O duque, porém, sente o coração desfalecer no peito. Contudo, não se
acha, como se poderia supor, perturbado com aquela magnificiência, nem tem a
respiração suspensa devido a todos aqueles inumeráveis incensórios. C'est vrais que de toutes ces choses il a
pensé beaucoup... mas, na verdade, o
Duc De L'Omelette está paralisado
de terror: em meio da sombria paisagem descortinada através da única janela que
se achava aberta, eis que divisa os clarões da mais medonha de todas as
fogueiras!
Le pauvre Duc! O duque não poude deixar de imaginar as magníficas, as
voluptuosas, as incessantes melodias que penetravam no salão, depois de
filtradas e transmudadas pela alquimia das vidraças encantadas, eram de
lamentos e os uivos desesperados dos condenados! E ali, também, sobre aquela
otomana, quem poderia ele ser?... ele, o petit-maître
– não, uma Deidade – sentado, imóvel, como se talhado em mármore, 'et qui
sourit', com o seu pálido rosto, si
amèrement ?
Mais il faut agir, isto é, um
francês jamais fraqueja de todo. Ademais, Sua Excelência detestava
cenas... De L'Omelette recobra sua
personalidade. Havia alguns floretes sobre a mesa... E o duque aprendera
esgrima com B-; il avait tué ses six
hommes. Ora, assim sendo, il peut s'échapper. Examina os dois floretes e,
com graça inimitável, concede a escolha ao Príncipe das Trevas. Horreur! Sua
Alteza não sabe esguimir!
Mais il joue!... Que lembrança feliz!
Sua Excelência, porém, sempre tivera ótima memória. “Depenara” no jogo o
“Diable” do Abade Gualtier.

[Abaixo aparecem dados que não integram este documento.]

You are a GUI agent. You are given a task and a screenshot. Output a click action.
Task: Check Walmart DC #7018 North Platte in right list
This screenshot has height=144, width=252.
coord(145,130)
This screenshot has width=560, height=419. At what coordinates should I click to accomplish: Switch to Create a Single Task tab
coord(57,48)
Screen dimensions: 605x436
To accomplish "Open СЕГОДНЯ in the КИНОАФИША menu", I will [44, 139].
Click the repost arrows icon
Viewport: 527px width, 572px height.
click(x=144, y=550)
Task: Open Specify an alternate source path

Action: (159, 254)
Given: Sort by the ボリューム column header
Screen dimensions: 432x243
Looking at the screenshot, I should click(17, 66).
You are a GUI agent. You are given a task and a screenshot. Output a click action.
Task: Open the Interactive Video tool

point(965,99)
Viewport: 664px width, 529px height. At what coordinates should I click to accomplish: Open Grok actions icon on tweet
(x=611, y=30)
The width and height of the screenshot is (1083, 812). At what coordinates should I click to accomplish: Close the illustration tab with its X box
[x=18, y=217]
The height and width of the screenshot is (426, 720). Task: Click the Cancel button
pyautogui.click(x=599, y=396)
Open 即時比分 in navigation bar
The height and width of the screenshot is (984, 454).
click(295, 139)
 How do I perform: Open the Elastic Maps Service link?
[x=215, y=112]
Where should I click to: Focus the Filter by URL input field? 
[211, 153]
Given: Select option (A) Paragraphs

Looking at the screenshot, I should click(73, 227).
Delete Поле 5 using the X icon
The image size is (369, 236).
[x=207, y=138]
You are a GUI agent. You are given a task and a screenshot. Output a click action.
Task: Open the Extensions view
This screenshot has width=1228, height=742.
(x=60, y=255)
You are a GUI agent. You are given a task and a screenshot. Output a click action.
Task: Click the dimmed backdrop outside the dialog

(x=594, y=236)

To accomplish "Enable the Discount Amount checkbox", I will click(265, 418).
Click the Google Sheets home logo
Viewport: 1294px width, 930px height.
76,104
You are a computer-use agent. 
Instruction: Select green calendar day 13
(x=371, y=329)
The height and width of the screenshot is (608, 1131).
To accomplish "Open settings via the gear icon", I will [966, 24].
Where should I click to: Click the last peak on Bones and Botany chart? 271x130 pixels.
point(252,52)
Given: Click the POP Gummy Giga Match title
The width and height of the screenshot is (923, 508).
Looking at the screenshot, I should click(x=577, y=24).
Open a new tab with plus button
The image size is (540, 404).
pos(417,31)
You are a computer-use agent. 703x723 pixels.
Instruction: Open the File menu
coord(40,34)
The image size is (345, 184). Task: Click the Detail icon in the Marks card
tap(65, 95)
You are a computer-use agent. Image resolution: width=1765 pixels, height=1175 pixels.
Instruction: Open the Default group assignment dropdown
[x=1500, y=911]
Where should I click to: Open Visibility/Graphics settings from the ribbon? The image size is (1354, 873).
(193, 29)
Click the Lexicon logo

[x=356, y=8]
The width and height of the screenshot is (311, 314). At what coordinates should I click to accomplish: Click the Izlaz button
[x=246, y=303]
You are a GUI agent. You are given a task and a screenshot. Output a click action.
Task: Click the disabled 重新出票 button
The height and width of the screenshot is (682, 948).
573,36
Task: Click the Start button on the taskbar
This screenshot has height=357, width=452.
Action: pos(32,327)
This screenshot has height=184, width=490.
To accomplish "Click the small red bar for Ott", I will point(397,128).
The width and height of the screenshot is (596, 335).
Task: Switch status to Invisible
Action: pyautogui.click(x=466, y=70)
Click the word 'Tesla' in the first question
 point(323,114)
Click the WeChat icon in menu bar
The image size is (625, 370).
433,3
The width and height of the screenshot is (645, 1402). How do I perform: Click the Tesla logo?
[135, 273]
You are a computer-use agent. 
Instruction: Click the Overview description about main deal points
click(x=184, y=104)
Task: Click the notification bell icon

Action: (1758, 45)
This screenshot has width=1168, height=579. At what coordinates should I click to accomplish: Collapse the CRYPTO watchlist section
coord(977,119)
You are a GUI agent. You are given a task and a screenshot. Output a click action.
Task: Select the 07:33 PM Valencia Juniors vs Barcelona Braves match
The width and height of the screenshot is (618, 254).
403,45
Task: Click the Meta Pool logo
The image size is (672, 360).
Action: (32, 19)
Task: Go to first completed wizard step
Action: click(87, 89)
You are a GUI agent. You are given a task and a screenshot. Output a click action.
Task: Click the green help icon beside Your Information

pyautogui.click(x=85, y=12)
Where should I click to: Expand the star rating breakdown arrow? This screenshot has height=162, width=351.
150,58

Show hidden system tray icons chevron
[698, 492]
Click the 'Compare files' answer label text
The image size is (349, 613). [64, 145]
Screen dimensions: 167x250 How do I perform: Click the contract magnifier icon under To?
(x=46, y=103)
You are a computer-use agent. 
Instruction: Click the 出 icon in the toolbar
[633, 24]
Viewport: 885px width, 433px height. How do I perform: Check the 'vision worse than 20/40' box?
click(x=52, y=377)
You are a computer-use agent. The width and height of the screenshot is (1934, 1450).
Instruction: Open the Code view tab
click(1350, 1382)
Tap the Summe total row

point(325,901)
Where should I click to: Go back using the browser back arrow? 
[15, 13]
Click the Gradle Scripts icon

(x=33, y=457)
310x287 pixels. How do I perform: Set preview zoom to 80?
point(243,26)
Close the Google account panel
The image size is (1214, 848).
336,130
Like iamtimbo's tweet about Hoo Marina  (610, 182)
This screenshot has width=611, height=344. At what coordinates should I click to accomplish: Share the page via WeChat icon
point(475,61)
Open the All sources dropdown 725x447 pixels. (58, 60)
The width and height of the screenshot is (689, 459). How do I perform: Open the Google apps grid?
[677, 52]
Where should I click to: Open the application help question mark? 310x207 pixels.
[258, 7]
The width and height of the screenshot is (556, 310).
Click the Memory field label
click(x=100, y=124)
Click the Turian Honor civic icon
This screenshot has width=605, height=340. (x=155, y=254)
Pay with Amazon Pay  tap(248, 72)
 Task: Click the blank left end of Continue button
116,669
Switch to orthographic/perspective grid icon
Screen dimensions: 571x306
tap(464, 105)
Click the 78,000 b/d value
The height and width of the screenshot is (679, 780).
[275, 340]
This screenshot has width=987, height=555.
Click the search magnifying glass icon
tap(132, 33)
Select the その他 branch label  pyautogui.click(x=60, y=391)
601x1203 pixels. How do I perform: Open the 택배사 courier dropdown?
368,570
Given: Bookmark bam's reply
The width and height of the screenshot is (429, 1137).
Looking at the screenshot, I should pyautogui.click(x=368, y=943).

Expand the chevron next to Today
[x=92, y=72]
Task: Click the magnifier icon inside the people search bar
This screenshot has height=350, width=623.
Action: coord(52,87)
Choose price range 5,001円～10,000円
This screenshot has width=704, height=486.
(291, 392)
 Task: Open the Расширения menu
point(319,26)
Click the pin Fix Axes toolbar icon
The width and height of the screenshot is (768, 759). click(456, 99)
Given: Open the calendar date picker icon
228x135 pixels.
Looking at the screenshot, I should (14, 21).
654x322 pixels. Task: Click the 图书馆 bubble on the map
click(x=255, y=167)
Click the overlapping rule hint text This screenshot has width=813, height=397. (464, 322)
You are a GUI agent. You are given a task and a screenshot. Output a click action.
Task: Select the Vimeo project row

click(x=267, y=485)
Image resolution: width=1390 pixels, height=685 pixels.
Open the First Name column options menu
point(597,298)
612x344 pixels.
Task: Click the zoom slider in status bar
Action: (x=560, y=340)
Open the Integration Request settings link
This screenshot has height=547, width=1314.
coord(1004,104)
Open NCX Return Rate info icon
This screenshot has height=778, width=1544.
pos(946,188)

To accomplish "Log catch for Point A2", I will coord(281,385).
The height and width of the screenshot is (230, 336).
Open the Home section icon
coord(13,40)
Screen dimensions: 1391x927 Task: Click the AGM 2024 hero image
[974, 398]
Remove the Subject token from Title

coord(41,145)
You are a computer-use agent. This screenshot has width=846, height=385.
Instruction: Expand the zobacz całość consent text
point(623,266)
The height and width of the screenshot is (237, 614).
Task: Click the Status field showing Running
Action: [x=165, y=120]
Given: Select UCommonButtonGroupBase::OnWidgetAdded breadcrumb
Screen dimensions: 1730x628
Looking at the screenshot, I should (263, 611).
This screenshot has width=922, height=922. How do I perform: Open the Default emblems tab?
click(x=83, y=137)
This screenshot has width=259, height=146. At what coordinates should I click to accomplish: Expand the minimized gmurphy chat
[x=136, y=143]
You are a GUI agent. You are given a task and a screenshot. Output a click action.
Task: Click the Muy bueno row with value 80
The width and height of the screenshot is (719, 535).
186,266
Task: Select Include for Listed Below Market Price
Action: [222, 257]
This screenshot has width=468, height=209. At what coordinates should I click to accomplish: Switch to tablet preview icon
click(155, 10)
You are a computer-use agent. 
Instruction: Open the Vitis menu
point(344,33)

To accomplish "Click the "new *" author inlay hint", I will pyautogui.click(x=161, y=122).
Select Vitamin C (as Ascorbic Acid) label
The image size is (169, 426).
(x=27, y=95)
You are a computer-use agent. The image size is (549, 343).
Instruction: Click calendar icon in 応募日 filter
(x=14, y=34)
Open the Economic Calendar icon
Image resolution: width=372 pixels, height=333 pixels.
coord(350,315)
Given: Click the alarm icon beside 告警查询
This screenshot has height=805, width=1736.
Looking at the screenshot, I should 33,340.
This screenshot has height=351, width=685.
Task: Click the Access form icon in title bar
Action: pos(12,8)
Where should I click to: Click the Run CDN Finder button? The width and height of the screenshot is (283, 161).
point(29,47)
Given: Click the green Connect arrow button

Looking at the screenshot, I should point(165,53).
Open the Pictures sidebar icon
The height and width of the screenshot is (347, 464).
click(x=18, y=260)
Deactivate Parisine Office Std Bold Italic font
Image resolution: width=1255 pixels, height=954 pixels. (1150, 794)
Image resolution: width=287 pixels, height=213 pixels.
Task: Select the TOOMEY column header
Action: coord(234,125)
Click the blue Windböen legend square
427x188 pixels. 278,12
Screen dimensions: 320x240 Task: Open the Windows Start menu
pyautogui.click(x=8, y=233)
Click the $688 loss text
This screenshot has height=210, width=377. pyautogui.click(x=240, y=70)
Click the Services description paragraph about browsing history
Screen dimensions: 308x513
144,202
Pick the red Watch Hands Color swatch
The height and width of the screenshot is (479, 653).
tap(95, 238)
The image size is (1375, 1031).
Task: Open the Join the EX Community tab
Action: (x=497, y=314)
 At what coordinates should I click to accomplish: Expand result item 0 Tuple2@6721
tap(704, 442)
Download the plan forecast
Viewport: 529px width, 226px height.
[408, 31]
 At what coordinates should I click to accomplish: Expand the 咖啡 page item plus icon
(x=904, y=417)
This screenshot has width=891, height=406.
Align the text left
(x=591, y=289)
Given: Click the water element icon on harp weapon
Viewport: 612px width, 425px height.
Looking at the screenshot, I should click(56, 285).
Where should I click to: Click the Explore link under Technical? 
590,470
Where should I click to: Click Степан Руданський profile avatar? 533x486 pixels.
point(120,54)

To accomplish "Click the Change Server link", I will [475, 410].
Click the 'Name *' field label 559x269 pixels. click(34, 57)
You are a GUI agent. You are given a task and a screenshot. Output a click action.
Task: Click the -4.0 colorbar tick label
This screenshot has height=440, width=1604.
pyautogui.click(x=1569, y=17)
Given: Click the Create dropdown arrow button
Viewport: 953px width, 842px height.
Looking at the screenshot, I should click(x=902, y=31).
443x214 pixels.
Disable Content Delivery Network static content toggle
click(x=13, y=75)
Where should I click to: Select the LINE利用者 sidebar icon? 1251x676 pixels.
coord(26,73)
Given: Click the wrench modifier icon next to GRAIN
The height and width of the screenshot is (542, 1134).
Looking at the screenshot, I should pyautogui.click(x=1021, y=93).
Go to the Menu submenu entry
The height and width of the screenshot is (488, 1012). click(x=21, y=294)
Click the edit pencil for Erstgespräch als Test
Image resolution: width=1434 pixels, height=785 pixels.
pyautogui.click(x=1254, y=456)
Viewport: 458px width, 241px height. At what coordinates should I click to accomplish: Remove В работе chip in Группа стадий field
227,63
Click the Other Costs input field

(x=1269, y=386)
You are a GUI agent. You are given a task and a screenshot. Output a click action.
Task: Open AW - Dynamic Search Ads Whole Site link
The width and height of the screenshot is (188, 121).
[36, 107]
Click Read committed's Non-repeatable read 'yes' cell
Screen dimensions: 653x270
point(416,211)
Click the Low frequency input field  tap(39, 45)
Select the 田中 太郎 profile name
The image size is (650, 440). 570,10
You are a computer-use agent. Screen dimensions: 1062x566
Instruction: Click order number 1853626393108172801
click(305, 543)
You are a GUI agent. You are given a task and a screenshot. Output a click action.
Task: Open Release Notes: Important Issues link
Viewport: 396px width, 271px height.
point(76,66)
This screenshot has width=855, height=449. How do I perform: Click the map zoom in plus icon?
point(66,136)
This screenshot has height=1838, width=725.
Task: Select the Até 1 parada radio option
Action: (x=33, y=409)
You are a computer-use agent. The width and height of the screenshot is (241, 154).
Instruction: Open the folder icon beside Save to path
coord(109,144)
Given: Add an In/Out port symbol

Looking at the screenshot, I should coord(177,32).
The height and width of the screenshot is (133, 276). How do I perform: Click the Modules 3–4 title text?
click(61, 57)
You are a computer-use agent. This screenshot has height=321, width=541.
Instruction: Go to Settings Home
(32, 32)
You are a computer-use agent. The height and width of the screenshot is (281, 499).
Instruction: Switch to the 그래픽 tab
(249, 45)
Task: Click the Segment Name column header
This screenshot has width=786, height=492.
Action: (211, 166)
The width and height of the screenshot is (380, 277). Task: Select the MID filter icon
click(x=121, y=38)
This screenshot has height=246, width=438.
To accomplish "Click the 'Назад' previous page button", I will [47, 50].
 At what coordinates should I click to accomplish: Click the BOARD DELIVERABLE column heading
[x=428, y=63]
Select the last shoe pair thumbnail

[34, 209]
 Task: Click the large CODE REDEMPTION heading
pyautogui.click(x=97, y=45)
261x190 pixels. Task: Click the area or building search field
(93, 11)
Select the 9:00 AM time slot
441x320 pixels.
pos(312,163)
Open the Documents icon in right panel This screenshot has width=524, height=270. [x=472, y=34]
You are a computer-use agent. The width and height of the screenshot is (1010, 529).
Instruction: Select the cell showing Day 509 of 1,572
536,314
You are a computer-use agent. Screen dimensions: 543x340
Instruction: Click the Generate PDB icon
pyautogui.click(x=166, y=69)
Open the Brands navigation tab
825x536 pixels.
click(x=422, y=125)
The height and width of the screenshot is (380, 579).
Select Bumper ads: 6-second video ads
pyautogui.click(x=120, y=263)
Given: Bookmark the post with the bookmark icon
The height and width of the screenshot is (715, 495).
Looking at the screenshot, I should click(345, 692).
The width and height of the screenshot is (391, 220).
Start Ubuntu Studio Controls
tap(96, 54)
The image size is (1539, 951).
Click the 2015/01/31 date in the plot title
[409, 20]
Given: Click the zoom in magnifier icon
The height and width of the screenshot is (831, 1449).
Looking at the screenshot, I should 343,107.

Consta-se, a respeito, que le Diable n'ose pas refuser
un jeu d'écarté.
E as probabilidades... as probalidades? Péssimas, sem dúvida – mas não
piores do que a situação em que se encontrava o duque. Além disso, não era ele o senhor do segredo?
Acaso não tirara a pele de Pére Le Brun?
Não era sócio do “Club Vingt-un”? Si je
perds – pensou – je serai deux fois
perdu... estarei duplamente perdido... voilà
tout! (Aqui, Sua Excelência deu de ombros.) Si je gagne, je reviendrai a
mes ortolans... Que les cartes soient
préparées!
Sua Excelência revelava, em sua atitude, o máximo cuidado, a máxima
atenção; Sua Alteza, a máxima desconfiança. Um espectador teria pensado em
Francisco e Carlos. Sua Excelência pensava em seu jogo. Sua Alteza não pensava:
embaralhava as cartas. O duque cortou.
São dadas as cartas. O trunfo é virado... É... é... o rei! Não... é a
rainha. Sua Alteza, o Príncipe das Trevas, lançou uma imprecação ante suas
vestes masculinas. De L'Omelette levou a mão ao coração.
Jogam. O duque enumera as cartas. Sua Alteza pesadamente, faz o mesmo,
enquanto toma vinho. O duque tira furtivamente uma carta.
– C'est à faire, diz Sua
Alteza, cortando.
Sua Excelência faz uma curvatura, dá as cartas e levanta-se da mesa en présentant le Roi.
Sua Alteza mostra-se contrariado.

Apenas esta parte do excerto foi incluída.